Trump behauptet, Merkel habe ihm am Telefon ein Geständnis über Flüchtlinge gemacht

Stefanie Kemmner
angela merkel donald trump

Kurz nach seiner Amtseinführung hat US-Präsident Donald Trump mit zahlreichen Regierungschefs, darunter dem russischen Präsidenten Wladimir Putin, dem mexikanischen Präsidenten Peña Nieto, Bundeskanzlerin Angela Merkel und dem australischen Premierminister Malcolm Turnbull, telefoniert.

Schon  damals wurde bekannt, dass das Gespräch zwischen Turnbull und Trump alles andere als gut verlief. Grund dafür war ein Deal, den der frühere Präsident Barack Obama bereits lange zuvor mit Australien ausgehandelt hatte: die USA sollten 1.250 bis 2.000 Flüchtlinge für Australien aufnehmen — ein „dummer Deal“, wie Trump über Twitter erklärte.

Die „Washington Post“ veröffentlichte nun zwei komplette Protokolle von den Gesprächen zwischen Trump und Turnbull sowie Trump und dem mexikanischen Präsidenten.

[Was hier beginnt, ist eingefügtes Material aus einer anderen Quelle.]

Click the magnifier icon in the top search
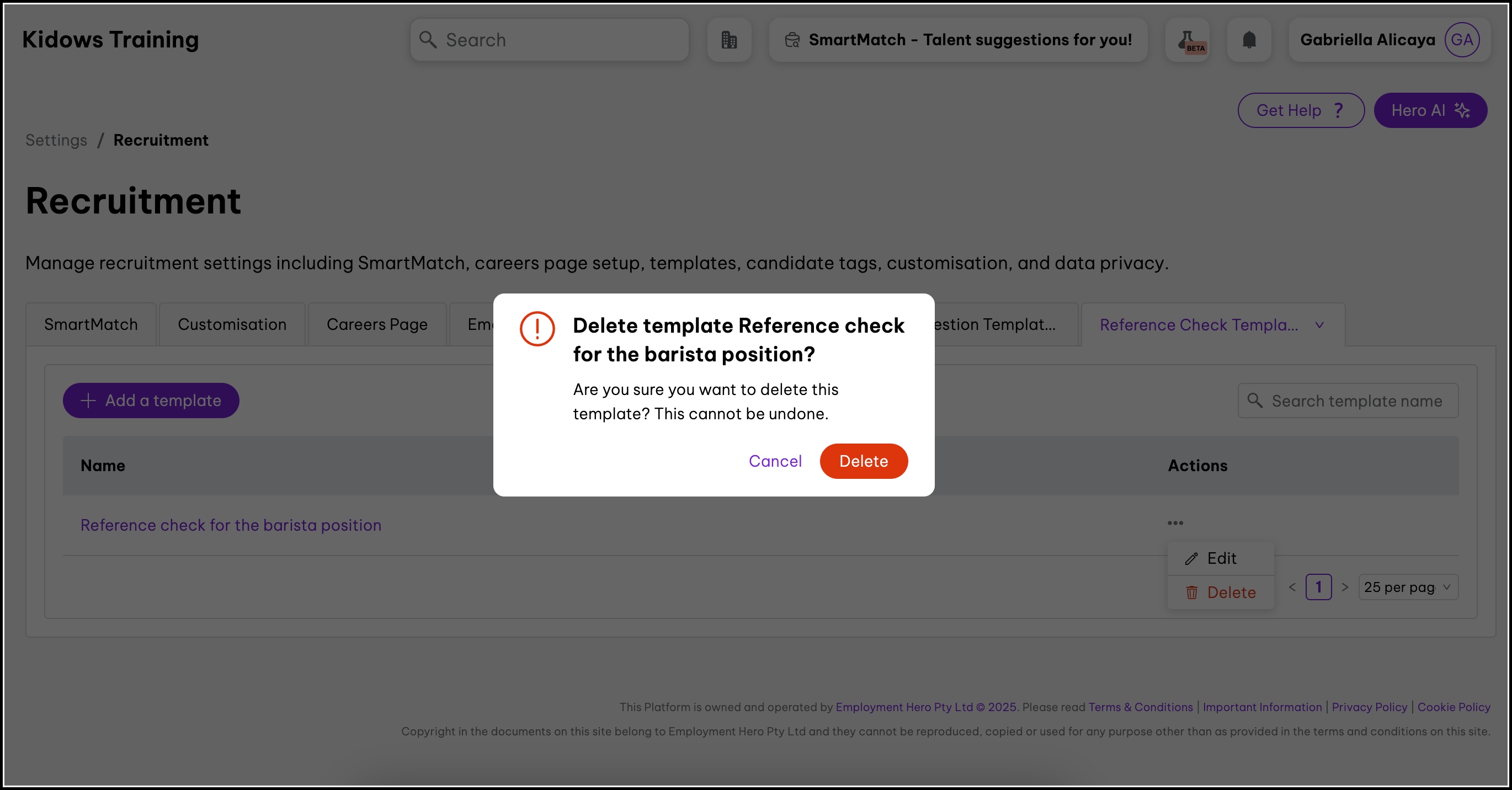The image size is (1512, 790). coord(428,40)
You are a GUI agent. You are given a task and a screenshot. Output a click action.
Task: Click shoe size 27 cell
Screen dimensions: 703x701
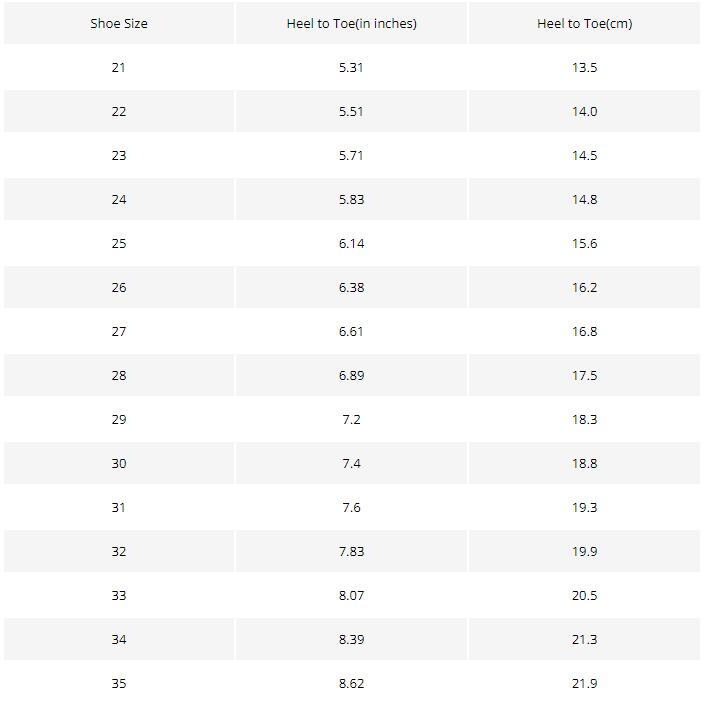point(119,331)
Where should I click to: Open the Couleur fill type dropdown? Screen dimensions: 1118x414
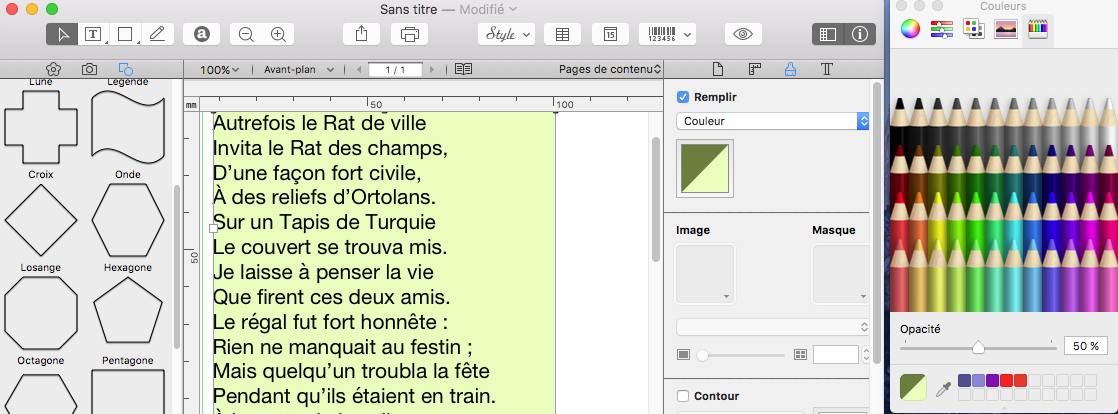click(772, 121)
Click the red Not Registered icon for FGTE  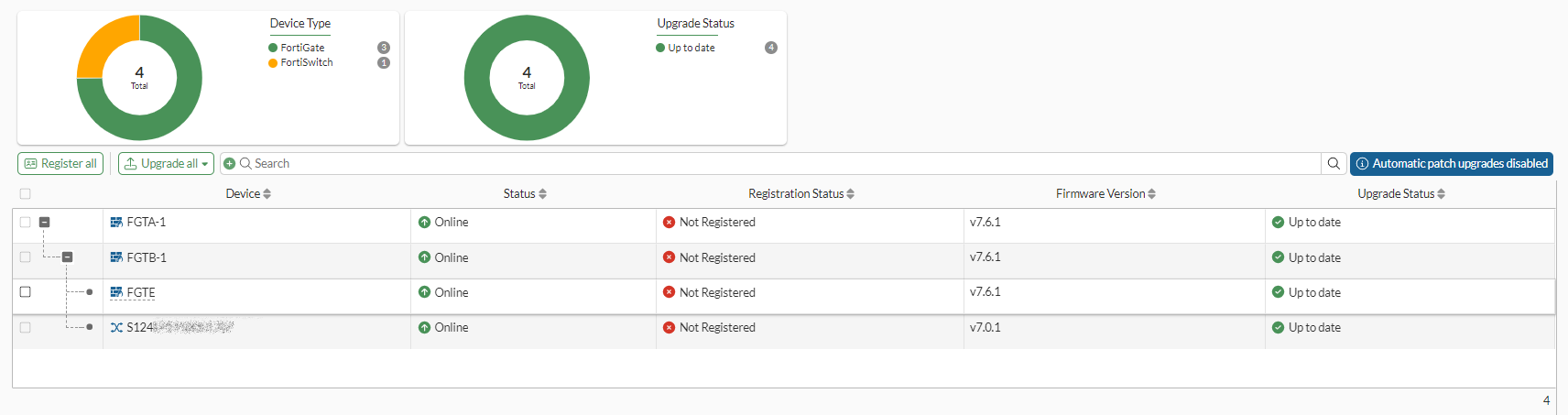669,292
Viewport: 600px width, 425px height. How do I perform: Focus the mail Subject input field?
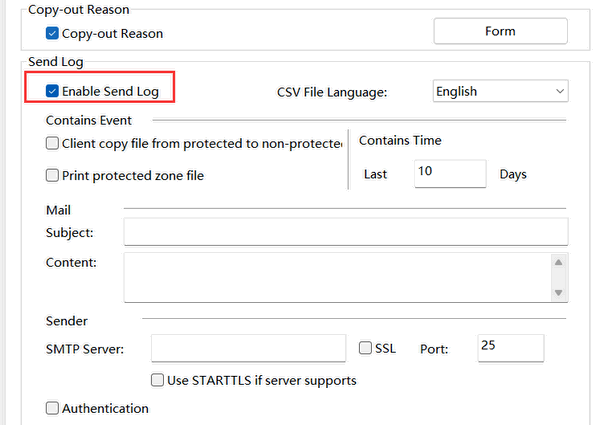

Trump über Merkel: „Sie wünschte, sie hätte es nicht getan“

Trump machte im Gespräch mit Turnbull sehr deutlich, wie sehr es ihm missfällt, sich an den Deal mit Australien halten zu müssen. „Ich hasse es, diese Leute anzunehmen“, sagte er. „Ich garantiere ihnen, sie sind schlecht. Das ist der Grund, warum sie gerade im Gefängnis sitzen. Sie werden nicht wundervolle Menschen werden, die für die lokalen Milchmänner arbeiten werden.“ Trump glaubte, die Flüchtlinge seien viel eher „die nächsten Boston-Bomber“.